Firstly, the sample size was relatively small, although this single-center study was adequately powered to demonstrate the impact of bleeding acceptance on long-term prognosis. Secondly, we did not evaluate potential socio-economic confounders, mental health status, and education that may have influenced the findings. In addition, the assessment of persistence to OAC therapy was evaluated based on self-declaration. Finally, the Bleeding Ratio was assessed only once at enrollment, assuming this factor is not subject to change over time, especially since no systemic intervention had been implemented to modify bleeding acceptance. It remains to be established whether the Bleeding Ratio can change over time.

Conclusions

We demonstrated for the first time that low bleeding acceptance might be a prognostic factor for the incidence of all-cause mortality and cerebrovascular ischemic events in AF patients on OACs, whereas this observation is mainly driven by mortality rates.

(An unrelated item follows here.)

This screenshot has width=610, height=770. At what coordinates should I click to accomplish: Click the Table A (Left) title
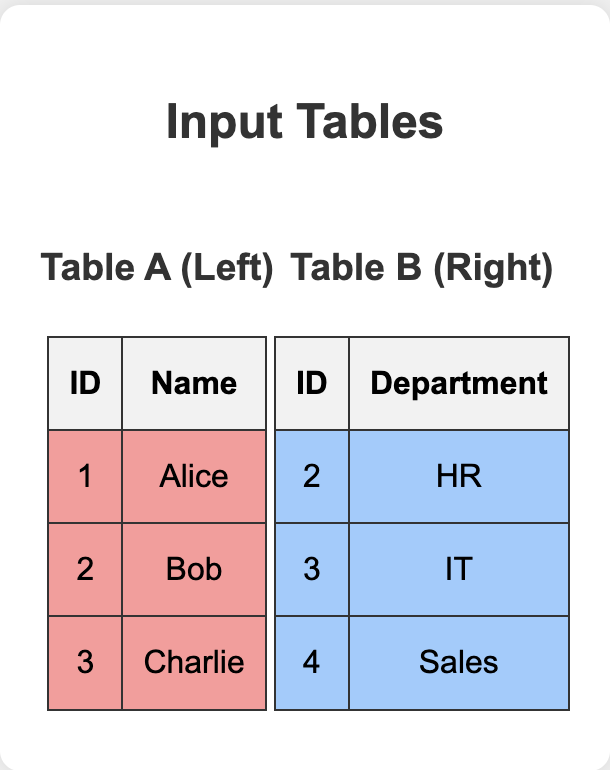point(157,268)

Our observations warrant further studies to validate the results in other populations of AF patients. In our opinion, low bleeding acceptance, regardless of the scoring system used, should be taken into consideration and increase clinical surveillance as it might lead to non-persistence. By implementing the evaluation of bleeding acceptance (e.g., using the Bleeding Ratio) physicians may engage patients into shared-decision making in clinical practice and acknowledge their values and preferences.